In a separate advertisement, Hall promoted another product intended to assist colonists in meeting their obligations, in this case their obligation to enumerate their property for the purposes of paying taxes.  Hall described this helpful device as “Strips of Paper … containing a List of every Rateable Article” that contributed toward the overall tax assessment.  Like the blanks more familiar to many colonists, these “Strips of Paper” included empty space to fill in with the appropriate details; in this case, “to set down the Number and Value of Articles in the Columns left Blank for the Purpose.”  Such organization then made it that much easier to achieve a final tally.  Hall promoted these “Strips of Paper” in terms of the convenience they bestowed on prospective customers who might otherwise experience greater difficulty with this task.  He intended them “FOR the Easement of People, in preparing Lists of their Polls & Rateable Estates.”  Customers who used them did not need to worry about inadvertently overlooking anything that should be included, Hall suggested, since they could simply proceed down the list.

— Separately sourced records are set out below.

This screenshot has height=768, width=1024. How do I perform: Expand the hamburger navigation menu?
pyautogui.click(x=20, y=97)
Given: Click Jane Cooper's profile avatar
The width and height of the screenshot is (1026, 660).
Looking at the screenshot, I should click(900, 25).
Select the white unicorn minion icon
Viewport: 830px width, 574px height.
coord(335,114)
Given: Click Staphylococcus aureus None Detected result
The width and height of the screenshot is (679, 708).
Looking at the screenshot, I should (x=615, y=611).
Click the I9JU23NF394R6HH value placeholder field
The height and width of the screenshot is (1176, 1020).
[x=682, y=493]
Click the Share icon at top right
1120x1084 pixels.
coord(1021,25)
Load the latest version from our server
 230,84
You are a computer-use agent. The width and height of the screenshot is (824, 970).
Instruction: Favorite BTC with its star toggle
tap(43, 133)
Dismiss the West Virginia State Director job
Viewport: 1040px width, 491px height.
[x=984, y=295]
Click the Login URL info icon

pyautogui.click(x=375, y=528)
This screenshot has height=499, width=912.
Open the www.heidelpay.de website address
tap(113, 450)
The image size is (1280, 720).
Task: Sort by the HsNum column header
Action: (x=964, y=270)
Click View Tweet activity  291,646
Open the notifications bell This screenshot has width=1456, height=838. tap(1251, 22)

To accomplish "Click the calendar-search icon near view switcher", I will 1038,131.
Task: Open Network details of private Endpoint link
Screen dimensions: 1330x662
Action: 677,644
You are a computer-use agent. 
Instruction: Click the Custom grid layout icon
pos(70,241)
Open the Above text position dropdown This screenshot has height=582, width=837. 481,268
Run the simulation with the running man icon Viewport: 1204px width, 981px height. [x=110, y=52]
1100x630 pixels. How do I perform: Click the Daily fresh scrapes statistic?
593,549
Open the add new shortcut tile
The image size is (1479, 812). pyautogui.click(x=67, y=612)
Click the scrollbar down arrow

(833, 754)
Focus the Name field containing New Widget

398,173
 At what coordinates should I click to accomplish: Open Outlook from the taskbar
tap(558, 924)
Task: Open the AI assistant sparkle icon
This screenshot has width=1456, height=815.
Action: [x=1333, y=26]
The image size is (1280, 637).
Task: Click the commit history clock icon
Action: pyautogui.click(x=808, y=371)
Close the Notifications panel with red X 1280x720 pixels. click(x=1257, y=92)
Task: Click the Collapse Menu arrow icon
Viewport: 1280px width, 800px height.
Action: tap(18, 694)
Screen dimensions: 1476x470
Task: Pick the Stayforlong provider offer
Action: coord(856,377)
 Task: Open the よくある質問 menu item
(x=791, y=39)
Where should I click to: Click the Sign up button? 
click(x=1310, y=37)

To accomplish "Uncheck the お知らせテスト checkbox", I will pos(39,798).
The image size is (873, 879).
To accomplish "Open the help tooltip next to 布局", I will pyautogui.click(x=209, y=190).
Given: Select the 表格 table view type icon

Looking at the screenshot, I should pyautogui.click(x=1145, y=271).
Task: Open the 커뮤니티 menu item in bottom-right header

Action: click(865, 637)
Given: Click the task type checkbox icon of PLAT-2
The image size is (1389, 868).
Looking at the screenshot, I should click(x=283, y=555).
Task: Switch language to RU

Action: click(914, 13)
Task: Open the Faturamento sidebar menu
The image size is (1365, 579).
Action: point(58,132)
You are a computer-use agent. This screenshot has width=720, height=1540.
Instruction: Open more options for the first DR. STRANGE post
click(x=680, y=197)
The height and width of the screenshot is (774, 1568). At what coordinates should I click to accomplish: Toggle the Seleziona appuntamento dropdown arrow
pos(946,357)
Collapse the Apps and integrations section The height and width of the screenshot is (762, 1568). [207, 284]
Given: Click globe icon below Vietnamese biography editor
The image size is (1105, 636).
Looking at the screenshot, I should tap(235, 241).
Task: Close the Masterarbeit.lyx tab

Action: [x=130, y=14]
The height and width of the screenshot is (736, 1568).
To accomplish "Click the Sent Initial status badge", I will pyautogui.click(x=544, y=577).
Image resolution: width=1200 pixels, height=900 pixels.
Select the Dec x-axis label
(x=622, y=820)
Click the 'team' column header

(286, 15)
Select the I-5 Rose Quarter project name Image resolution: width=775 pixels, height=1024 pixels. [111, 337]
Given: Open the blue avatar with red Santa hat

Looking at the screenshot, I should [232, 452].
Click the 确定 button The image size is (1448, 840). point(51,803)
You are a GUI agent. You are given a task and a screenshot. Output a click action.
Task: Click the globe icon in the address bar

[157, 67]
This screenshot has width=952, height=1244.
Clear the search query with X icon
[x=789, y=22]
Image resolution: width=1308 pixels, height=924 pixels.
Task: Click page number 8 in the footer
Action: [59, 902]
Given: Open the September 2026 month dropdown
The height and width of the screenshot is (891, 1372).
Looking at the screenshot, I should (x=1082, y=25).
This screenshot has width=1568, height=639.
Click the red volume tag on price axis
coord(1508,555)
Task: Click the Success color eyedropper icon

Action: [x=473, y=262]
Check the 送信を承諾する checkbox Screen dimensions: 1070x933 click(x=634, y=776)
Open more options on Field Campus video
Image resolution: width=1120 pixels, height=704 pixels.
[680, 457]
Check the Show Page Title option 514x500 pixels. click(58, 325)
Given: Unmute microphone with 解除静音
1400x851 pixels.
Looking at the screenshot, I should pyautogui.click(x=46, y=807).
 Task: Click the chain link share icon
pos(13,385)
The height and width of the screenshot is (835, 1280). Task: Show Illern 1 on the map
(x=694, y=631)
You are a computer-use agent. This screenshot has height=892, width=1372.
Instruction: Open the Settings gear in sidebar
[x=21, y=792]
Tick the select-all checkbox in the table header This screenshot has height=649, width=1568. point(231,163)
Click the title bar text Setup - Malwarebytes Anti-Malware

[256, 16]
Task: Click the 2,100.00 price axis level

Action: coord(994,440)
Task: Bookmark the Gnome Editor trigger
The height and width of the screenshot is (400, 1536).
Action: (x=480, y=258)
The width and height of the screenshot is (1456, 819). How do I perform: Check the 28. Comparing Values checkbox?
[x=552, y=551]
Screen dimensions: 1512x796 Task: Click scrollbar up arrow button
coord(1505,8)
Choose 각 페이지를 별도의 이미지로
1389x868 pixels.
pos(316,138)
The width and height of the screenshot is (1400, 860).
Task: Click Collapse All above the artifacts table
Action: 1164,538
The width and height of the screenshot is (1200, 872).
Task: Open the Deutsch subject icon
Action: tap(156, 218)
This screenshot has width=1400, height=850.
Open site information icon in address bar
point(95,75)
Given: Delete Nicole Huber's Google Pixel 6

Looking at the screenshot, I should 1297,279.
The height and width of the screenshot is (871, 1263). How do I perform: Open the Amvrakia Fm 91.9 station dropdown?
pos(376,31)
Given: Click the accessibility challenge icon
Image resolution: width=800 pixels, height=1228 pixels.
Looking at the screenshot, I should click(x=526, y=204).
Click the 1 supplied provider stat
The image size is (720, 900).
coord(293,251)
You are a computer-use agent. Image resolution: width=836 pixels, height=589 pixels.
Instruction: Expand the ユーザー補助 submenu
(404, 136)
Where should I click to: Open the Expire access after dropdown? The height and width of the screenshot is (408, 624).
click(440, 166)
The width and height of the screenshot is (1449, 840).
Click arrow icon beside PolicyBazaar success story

The printer conveniently placed this advertisement immediately below a notice to the “Inhabitants of the Town of SALEM” that they were “to give in to the Assessors Accounts of their Polls and Rateable Estates, according to the Tenor of an Act passed the last Session of the Great and General Court.”  That notice also threatened penalties for “every Person … refusing or neglecting to give into the Assessors in writing, and on Oath if required, a true Account of his or her Rateable Estate” by September 20.  Hall seized an opportunity to make current events work to his advantage in creating and marketing a product that made the assessment process easier and more convenient for prospective customers.